Auto-installed when needed (the skill installs these transparently on first use):
pip install curl_cffi # TLS impersonation for WAF-blocked sites
pip install feedparser # RSS/Atom parsing
pip install yt-dlp # 1,858 media sitesOptional, improves coverage:
brew install gh # GitHub (faster than REST API)
claude mcp add playwright -- npx @playwright/mcp@latest # JS-rendered sitesIf a dependency is missing, the skill doesn't skip the method — it installs the dependency and tries.
- Not a scraper — It's a method-selection layer. It uses public APIs and standard techniques
- Not API-key based — Everything uses no-auth public endpoints or URL transformations
- Not a hand-maintained answer key — The index is minimal (~15 groups). Everything else is discovered by the adaptive scheduler
- Not bias-forming — There's no "access denied" list. If a site can be reached, the chain will find the way
There are no commands. Just talk normally. The skill triggers automatically when a URL is blocked or when accessing platforms that need special handling.
"What's on the front page of Hacker News right now?"
→ Firebase API → top stories with scores and comments
"Find AI papers published this week on arXiv"

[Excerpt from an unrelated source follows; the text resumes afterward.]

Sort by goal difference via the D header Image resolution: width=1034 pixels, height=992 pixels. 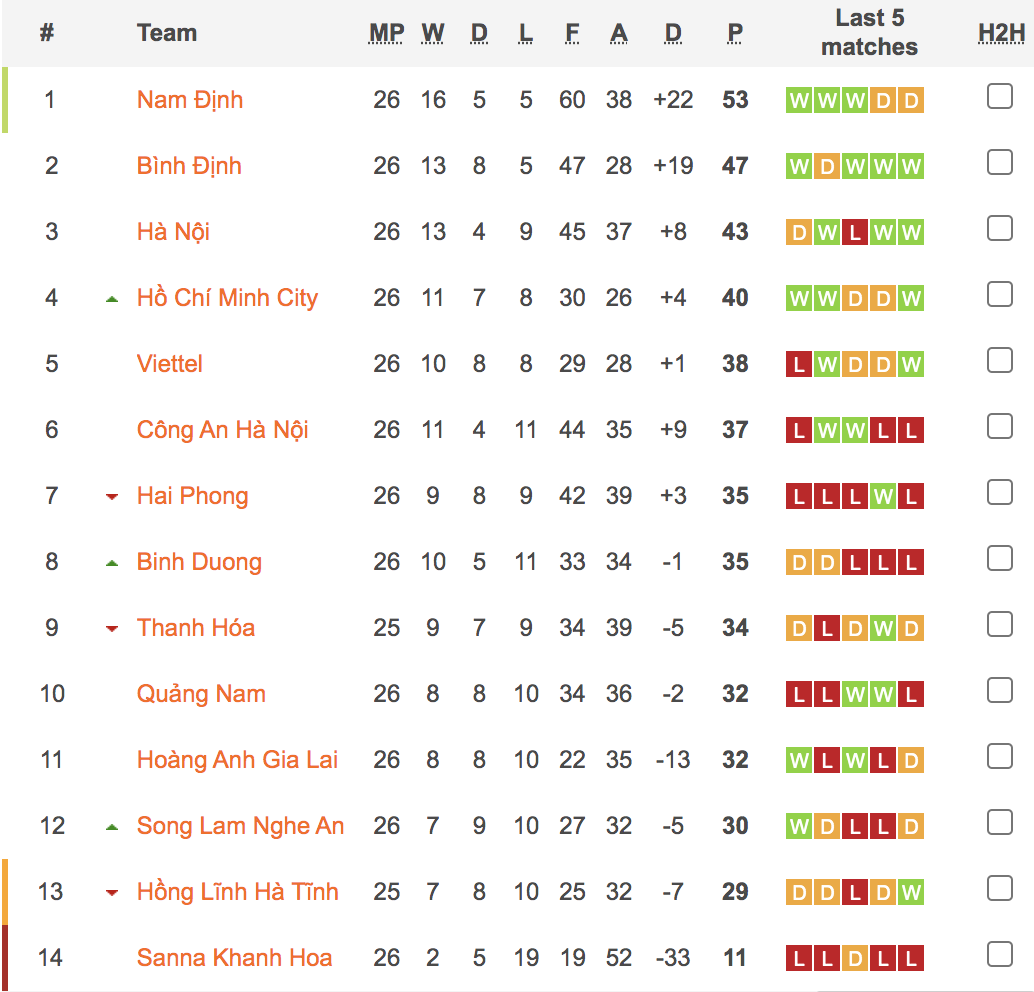(x=673, y=33)
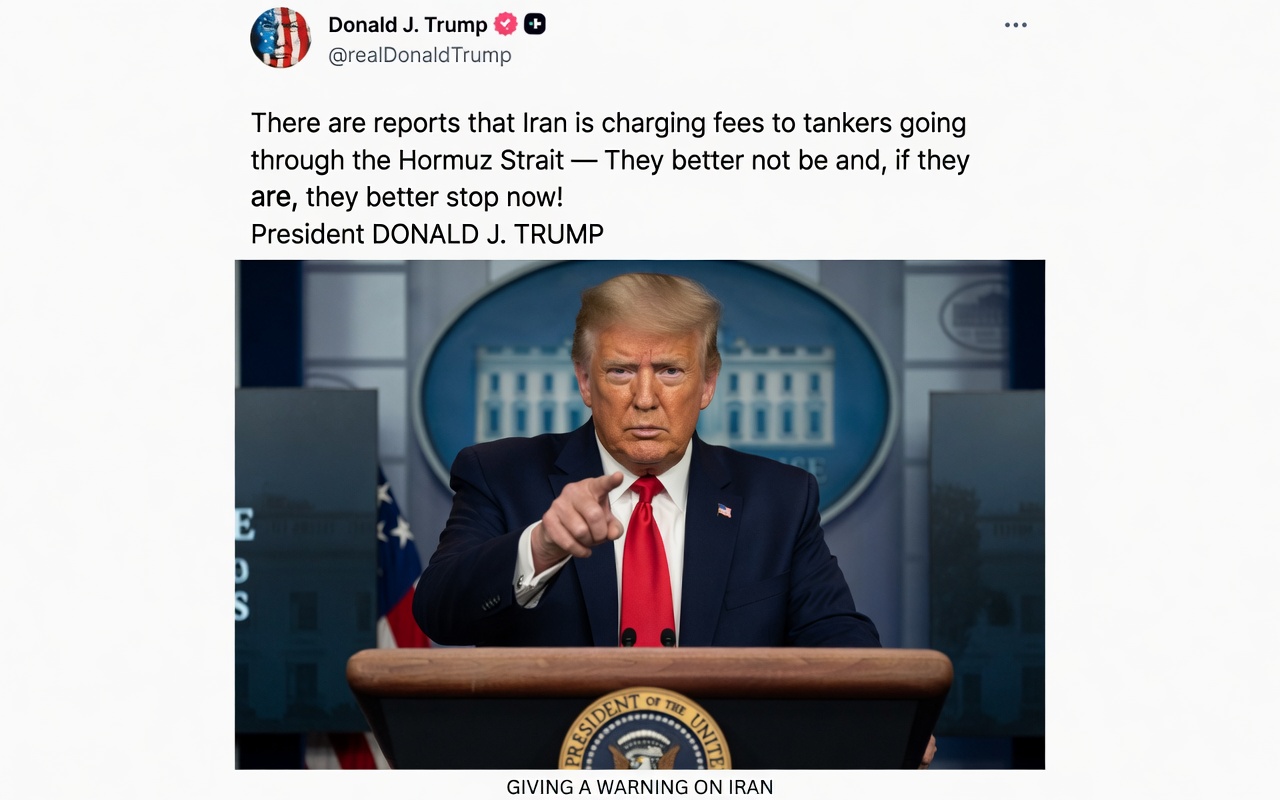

→ arXiv Atom API with date filter
"Scrape Coupang for laptop deals under $1000"
→ Phase 2: curl_cffi safari → JSON-LD ItemList
"Summarize this Medium article"
→ Phase 1: Jina Reader → clean markdown
"Check what people are saying about Claude Code on Reddit"
→ Reddit JSON API with Mobile UA → posts + top comments
"Search X for insane-search"
→ Intent routing: keyword search → WebSearch(site:x.com) → oEmbed → full tweets
"네이버에서 클로드코드 뉴스 찾아줘"
→ Naver Search (identity spoofing) → news tab → article URLs → Jina Reader
"Find LinkedIn articles about AI agents"
→ WebSearch(site:linkedin.com) → identity spoofing → JSON-LD articleBody
MIT
If it's on the web, insane-search is getting in.